Tomé el tren hacia Venecia. Llegado a la ferrovia, crucé el puente Rialto: el gran canal bullía de una actividad incesante, con sus lanchas cargadas transitando las aguas, y con los gondoleros ofreciendo paseos con serenata. Un espectáculo singular, único en el mundo.

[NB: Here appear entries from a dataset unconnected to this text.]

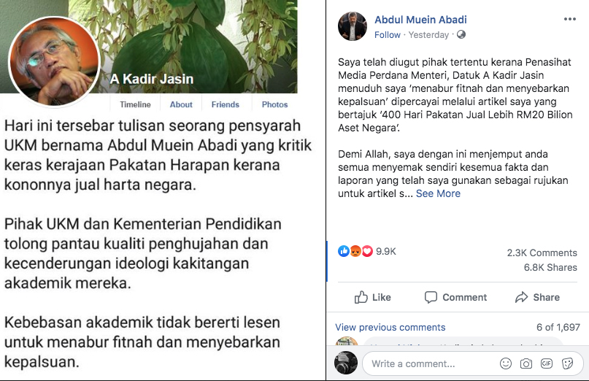The width and height of the screenshot is (589, 381).
Task: Expand View previous comments
Action: pos(390,327)
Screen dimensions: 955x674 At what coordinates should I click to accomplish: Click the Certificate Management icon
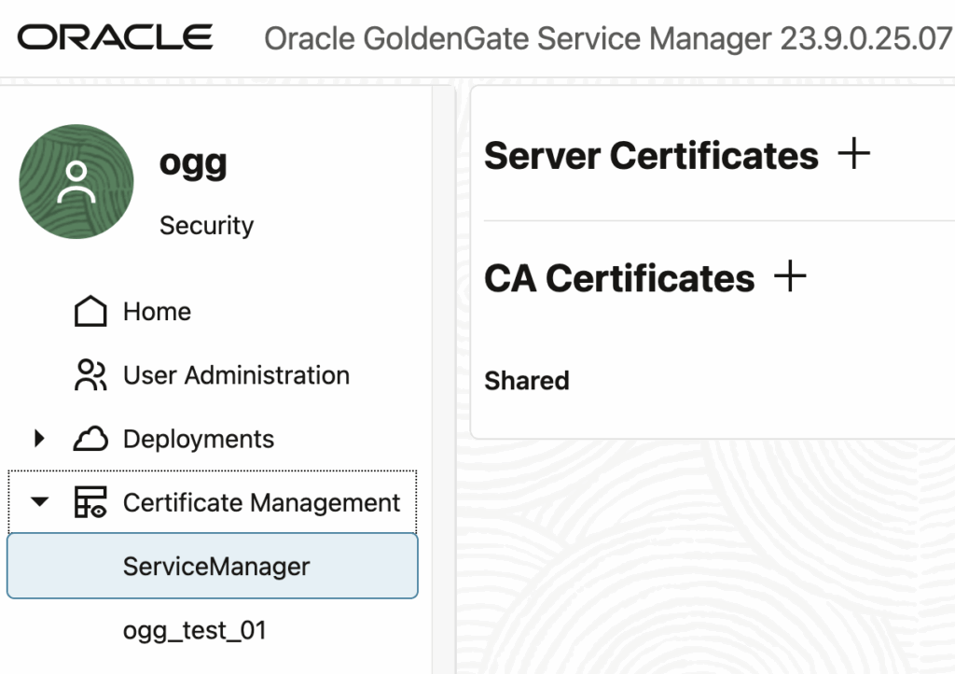coord(90,501)
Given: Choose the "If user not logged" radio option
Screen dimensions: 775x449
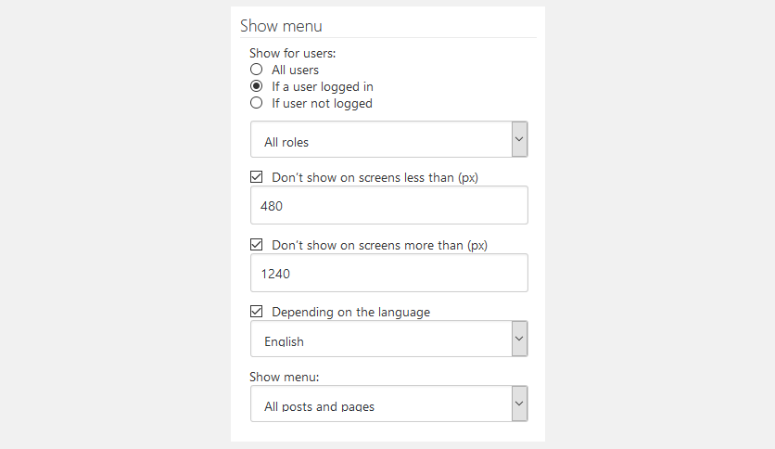Looking at the screenshot, I should coord(257,103).
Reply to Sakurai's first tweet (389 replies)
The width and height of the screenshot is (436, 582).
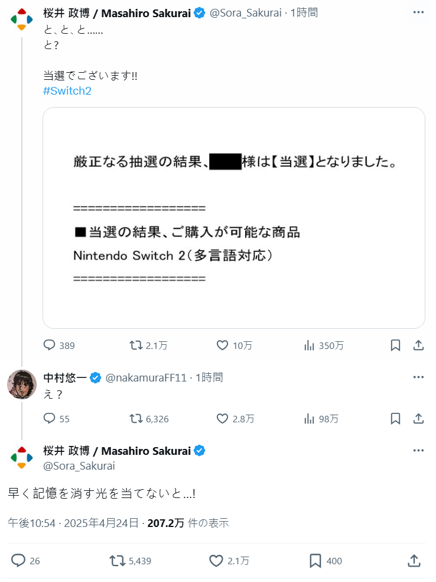point(50,345)
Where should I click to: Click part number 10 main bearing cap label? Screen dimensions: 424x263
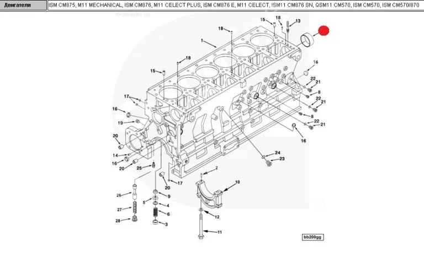pyautogui.click(x=238, y=182)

Caminando por innumerables calles, estrechas y anchas, llegué a la zona donde el tránsito ya no fluye, y donde los canales dejan escapar olores nauseabundos de sus aguas contaminadas. Los tendederos estaban llenos en un día que prometía ser de sol. Pronto me encontré frente al hotel en el cual había reservado una habitación. Era un hotel de segunda, o más bien de tercera o cuarta a juzgar por la espantosa fachada. Aún cuando el frente mostraba una pared derruida y musgosa a causa de los cimientos sumergidos en el agua, aspecto típico de las construcciones en Venecia, al entrar en la recepción, pude ver, aliviado, que el interior era bastante diferente al exterior. Del techo, colgaban unas hermosas arañas de cristal Murano, las paredes estaban cubiertas de un exquisito papel tapiz, y el piso de granito estaba cubierto en el centro por una alfombra roja de gran distinción.

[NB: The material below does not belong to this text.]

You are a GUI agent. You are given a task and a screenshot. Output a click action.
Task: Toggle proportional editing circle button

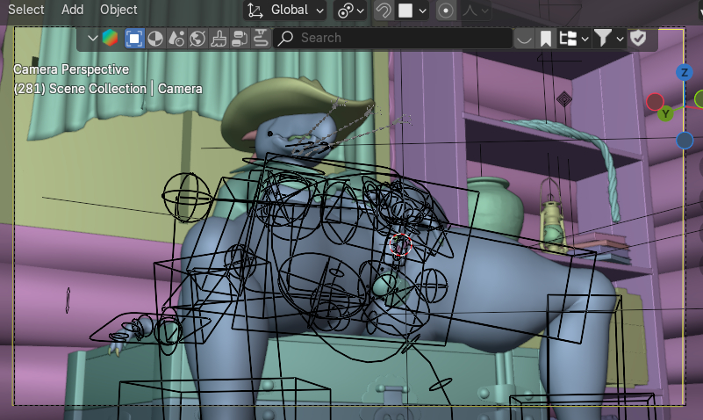447,11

—Buenos días— dije al conserje que estaba detrás de un mostrador de madera lustrada.
—Buenos días, señor— contestó él en español.
—Tengo una reservación aquí— dije, extendiéndole mi pasaporte. El empleado lo abrió y constató mi nombre en un grueso libro que descansaba en el mostrador.
—Todo está en orden— dijo al instante, levantando la vista del libro y devolviéndome mi pasaporte—. Su habitación es la 345. ¿Lo puedo ayudar con su equipaje?
—No gracias, no traigo ninguno.
El recepcionista me miró, desconcertado.
—Es que salí muy apurado, pero estaré por poco tiempo.
—Deje que tome su abrigo, entonces— ofreció el conserje.
—El abrigo se queda conmigo— dije, un tanto brusco.
—Claro, por supuesto— dijo el hombre, contrariado—. Tiene suerte de haber conseguido hospedaje— dijo, cambiando de tema.
—¿Por qué lo dice? ¿Entramos en alta temporada?
—¡Oh no!— replicó él, que parecía ansioso por contarme la razón de su comentario—. Pero todos los mejores hoteles, y hasta los más pequeños como el nuestro, están desbordando por la gran fiesta de bienvenida que se dará al doctor Strabons a Venecia. Ha venido la aristocracia de todas partes. Pensé que usted había venido para la fiesta.
—No— dije—, ¿pero quién es ese señor por quien se ha armado tanto alboroto?
—Es un doctor... en arqueología. Pero es mundialmente famoso, y muy rico además, ¿cómo es que usted no lo conoce?
—Debe disculparme, es que soy un hombre de muy poco mundo.
—¡Oh, no se preocupe!— exclamó él, y acercándose a mi oído para hablar en voz baja, murmuró: —Yo tampoco había oído su nombre antes, pero para no quedar mal hay que pretender haberlo conocido desde siempre.
—¿Quedar mal? ¿Ante quién?
—La alta sociedad.
—Entiendo. ¿Dice usted que es arqueólogo?
—Efectivamente.
—¿Y a qué ha venido a Venecia? ¿Acaso piensa excavar los canales?